--- START ---

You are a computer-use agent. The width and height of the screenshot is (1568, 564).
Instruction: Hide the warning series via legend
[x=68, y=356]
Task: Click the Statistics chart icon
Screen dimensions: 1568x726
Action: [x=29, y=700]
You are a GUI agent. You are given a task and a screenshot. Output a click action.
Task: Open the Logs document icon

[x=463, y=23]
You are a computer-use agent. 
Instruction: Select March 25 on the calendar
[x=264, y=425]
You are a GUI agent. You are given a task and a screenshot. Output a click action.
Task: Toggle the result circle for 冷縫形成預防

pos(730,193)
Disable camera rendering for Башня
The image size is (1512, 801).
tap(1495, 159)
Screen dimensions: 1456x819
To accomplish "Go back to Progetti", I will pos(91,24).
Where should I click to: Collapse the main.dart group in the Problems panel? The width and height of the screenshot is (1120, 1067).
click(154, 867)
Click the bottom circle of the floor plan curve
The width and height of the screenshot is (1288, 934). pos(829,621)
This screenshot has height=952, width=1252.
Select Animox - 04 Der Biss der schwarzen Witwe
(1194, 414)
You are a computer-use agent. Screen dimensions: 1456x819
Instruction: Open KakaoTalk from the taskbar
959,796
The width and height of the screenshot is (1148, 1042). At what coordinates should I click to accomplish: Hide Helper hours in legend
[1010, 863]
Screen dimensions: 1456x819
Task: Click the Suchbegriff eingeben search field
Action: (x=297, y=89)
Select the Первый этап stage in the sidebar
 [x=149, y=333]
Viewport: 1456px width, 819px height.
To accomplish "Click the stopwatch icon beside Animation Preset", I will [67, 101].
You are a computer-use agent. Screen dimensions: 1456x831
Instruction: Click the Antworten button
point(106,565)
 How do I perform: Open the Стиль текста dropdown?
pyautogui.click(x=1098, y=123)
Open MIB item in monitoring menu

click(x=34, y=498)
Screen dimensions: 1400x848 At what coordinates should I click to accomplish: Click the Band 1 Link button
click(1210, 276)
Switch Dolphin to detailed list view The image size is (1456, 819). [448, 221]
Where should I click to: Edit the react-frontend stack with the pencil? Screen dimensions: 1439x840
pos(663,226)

--- END ---

## PROBLEM STATEMENT
Output the full listing above once again, verbatim.

## WRITTEN SOLUTION
You are a computer-use agent. The width and height of the screenshot is (1568, 564).
Instruction: Hide the warning series via legend
[x=68, y=356]
Task: Click the Statistics chart icon
Screen dimensions: 1568x726
Action: [x=29, y=700]
You are a GUI agent. You are given a task and a screenshot. Output a click action.
Task: Open the Logs document icon

[x=463, y=23]
You are a computer-use agent. 
Instruction: Select March 25 on the calendar
[x=264, y=425]
You are a GUI agent. You are given a task and a screenshot. Output a click action.
Task: Toggle the result circle for 冷縫形成預防

pos(730,193)
Disable camera rendering for Башня
The image size is (1512, 801).
tap(1495, 159)
Screen dimensions: 1456x819
To accomplish "Go back to Progetti", I will pos(91,24).
Where should I click to: Collapse the main.dart group in the Problems panel? The width and height of the screenshot is (1120, 1067).
click(154, 867)
Click the bottom circle of the floor plan curve
The width and height of the screenshot is (1288, 934). pos(829,621)
This screenshot has height=952, width=1252.
Select Animox - 04 Der Biss der schwarzen Witwe
(1194, 414)
You are a computer-use agent. Screen dimensions: 1456x819
Instruction: Open KakaoTalk from the taskbar
959,796
The width and height of the screenshot is (1148, 1042). At what coordinates should I click to accomplish: Hide Helper hours in legend
[1010, 863]
Screen dimensions: 1456x819
Task: Click the Suchbegriff eingeben search field
Action: (x=297, y=89)
Select the Первый этап stage in the sidebar
 [x=149, y=333]
Viewport: 1456px width, 819px height.
To accomplish "Click the stopwatch icon beside Animation Preset", I will [67, 101].
You are a computer-use agent. Screen dimensions: 1456x831
Instruction: Click the Antworten button
point(106,565)
 How do I perform: Open the Стиль текста dropdown?
pyautogui.click(x=1098, y=123)
Open MIB item in monitoring menu

click(x=34, y=498)
Screen dimensions: 1400x848 At what coordinates should I click to accomplish: Click the Band 1 Link button
click(1210, 276)
Switch Dolphin to detailed list view The image size is (1456, 819). [448, 221]
Where should I click to: Edit the react-frontend stack with the pencil? Screen dimensions: 1439x840
pos(663,226)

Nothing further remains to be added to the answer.